Velentza, ilticanın suç sayılmasına rağmen yasa dışı geçişlerin Doğu Akdeniz'de halâ devam ettiğine dikkat çekerek “Yunanistan ve Türkiye AB tarafından tampon devlet olarak görülüyor. AB, Yunanistan'daki gözetim merkezlerini finanse etmeyi sürdürüyor. AB'nin taşeronluk ve dışsallaştırma politikası Libya ve Fas'la yapılan yeni mutabakatlarla genişledi. AB'nin bu utanç verici dışsallaştırma politikasının, insan haklarına saygı duymayan otoriter rejimlere sahip üçüncü ülkelerin yardımıyla kolaylaştırıldığını da biliyoruz.” şeklinde konuştu.

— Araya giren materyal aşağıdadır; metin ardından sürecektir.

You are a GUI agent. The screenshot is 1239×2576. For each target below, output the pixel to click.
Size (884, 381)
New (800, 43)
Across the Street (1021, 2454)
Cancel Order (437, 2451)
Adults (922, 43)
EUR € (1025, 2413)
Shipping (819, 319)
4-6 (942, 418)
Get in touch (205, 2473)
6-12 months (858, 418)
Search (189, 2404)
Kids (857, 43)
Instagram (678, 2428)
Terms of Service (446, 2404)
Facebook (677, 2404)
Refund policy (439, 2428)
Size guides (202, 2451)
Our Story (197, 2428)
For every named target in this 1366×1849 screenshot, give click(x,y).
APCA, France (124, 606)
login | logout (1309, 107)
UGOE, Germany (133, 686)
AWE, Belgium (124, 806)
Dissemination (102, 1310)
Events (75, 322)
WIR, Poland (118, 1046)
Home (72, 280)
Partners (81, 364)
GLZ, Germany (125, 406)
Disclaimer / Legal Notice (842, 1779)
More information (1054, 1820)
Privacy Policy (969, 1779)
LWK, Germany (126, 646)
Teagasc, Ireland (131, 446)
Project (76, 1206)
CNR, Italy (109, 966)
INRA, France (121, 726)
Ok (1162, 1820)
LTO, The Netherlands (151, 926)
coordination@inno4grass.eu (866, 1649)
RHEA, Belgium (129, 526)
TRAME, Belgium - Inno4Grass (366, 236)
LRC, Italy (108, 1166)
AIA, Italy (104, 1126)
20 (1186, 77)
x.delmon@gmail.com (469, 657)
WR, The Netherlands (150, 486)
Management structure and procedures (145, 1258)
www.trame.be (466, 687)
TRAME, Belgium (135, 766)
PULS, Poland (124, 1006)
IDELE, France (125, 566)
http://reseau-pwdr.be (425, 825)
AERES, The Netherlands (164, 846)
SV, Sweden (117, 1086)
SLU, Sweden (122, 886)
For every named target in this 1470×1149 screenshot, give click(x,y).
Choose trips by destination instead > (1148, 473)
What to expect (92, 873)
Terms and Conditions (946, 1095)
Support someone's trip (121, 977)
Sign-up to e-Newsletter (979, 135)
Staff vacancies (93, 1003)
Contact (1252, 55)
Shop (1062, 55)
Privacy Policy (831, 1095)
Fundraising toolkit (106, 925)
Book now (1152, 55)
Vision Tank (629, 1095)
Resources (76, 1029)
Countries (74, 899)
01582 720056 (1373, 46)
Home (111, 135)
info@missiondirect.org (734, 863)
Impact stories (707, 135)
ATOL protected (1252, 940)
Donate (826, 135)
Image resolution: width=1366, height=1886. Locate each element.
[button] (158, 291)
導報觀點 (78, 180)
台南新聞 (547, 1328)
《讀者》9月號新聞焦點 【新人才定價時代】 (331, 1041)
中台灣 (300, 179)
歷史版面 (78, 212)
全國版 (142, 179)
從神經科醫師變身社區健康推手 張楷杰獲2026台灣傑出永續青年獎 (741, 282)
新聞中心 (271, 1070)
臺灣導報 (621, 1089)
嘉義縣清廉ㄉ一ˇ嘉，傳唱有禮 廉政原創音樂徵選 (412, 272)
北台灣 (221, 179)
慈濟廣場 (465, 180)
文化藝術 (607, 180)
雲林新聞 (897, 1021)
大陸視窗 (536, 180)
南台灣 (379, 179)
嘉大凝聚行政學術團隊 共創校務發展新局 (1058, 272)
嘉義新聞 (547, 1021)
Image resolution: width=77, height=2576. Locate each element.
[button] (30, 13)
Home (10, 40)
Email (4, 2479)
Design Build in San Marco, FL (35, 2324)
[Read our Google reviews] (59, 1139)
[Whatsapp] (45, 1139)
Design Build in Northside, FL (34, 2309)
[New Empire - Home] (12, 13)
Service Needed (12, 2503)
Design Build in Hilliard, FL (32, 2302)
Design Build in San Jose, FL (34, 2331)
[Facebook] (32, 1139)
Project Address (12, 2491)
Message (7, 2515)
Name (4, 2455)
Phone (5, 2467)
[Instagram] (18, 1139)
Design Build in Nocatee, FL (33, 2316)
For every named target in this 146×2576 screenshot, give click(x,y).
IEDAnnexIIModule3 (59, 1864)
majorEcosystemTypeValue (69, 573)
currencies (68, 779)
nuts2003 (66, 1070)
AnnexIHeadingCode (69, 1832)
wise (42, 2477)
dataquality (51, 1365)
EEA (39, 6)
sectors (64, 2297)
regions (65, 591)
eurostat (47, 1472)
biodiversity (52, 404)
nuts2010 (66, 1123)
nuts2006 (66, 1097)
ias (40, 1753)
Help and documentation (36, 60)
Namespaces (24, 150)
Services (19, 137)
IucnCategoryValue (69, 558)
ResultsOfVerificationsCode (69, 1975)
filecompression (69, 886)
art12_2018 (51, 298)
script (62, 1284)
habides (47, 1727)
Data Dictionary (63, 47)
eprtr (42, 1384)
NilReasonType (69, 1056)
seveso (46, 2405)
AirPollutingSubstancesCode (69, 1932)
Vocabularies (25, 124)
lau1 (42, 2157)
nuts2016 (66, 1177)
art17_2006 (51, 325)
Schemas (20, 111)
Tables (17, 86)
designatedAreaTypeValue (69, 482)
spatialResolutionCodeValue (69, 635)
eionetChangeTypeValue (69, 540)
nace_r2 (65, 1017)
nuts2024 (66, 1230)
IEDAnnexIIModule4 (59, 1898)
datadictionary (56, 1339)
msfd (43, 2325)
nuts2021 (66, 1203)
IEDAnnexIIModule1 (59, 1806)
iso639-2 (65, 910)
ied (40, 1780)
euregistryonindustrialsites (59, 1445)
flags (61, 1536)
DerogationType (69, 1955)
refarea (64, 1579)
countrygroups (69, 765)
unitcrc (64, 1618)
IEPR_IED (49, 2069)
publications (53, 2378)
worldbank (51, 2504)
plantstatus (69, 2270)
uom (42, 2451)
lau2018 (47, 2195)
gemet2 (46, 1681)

Türkiye'nin Suriye için somut bir planı yok

Toplantıda Türkiye'deki göçmen karşıtı tutumların siyasi parti temsilcilerine ilişkin bir araştırma projesinin bulgularını paylaşan Prof. Dr. Deniz Şenol Sert, proje kapsamında, 2001-2021 yılları arasında Adalet ve Kalkınma Partisi (AKP), Cumhuriyet Halk Partisi (CHP), Milliyetçi Hareket Partisi (MHP), İyi Parti ve Halkların Demokratik Partisi (HDP) olmak üzere beş siyasi partinin temsilcilerinin toplam 900 meclis konuşmasının içerik analizi yapılarak incelendiğini aktararak beş ana siyasi parti ve diğer dört partinin (Demokrasi ve Atılım Partisi, Saadet Partisi, Gelecek Partisi ve Türkiye İşçi Partisi) temsilcileriyle de yarı yapılandırılmış görüşmeler yapıldığını söyledi.

AKP'nin kardeşlik ve dindarlık söylemlerinin Suriyelilerin Türkiye’ye ilk geldiği zamanlarda halkın tepkilerini dengelemeyi başardığını dile getiren Sert, “2017 öncesi MHP milletvekillerinin konuşmaları incelendiğinde göçmen karşıtlığı ön plandayken, MHP'nin Cumhur İttifakı'na dâhil olmasıyla birlikte yapılan konuşmalarda göçmen yanlısı tutumların artmaya başladığını gördük.” dedi.

Pandemi öncesinde İyi Parti Genel Başkanı Meral Akşener’in konuşmalarının yüzde 75'inin göç odaklıyken bu oranın zamanla azaldığını gördüklerini söyleyen Sert, “Özellikle COVID-19 salgınının başlamasıyla birlikte Akşener’in konuşmalarının tonunun Türkiye'deki ekonomik krize odaklanmaya başladığını tespit ettik.” diye konuştu.

Siyasi parti temsilcilerinin yüzde 70'inin Türkiye'deki Suriyeliler için somut çözüm önerileri bulunmadığına vurgu yapan Sert, gelecekte bu konuya dair politika geliştirmenin zorluklarına ilişkin görüşlerini de paylaştı.

Siyasi partiler mutabakatın feshedilmesi gerektiği görüşünde

Sert, araştırma sonuçlarının muhalefet partileri için göçe karşı olmanın hükümet politikasına karşı olmak anlamına geldiğini gösterdiğini aktararak “Hem iktidar partisi hem de muhalefet partileri, mülteci krizinde dış aktörlerin rol oynadığı iddiası ve AB-Türkiye Mülteci Mutabakatının bir hayal kırıklığı olduğu ve Türkiye’ye daha fazla sorumluluk verdiği yönünde benzer tutumlar içersindeler.” dedi.

AB-Türkiye Mülteci Mutabakatı'nın Türkiye'yi AB'nin mülteci deposu haline getirmesi nedeniyle derhal feshedilmesi gerektiğinin siyasi partiler tarafından sıklıkla dile getirildiğini de söyleyen Sert, konuşmasının son bölümünde Türk hükümetine, Türkiye'deki siyasi partilere ve AB ve üye ülkelere yönelik tavsiyeleri paylaştı.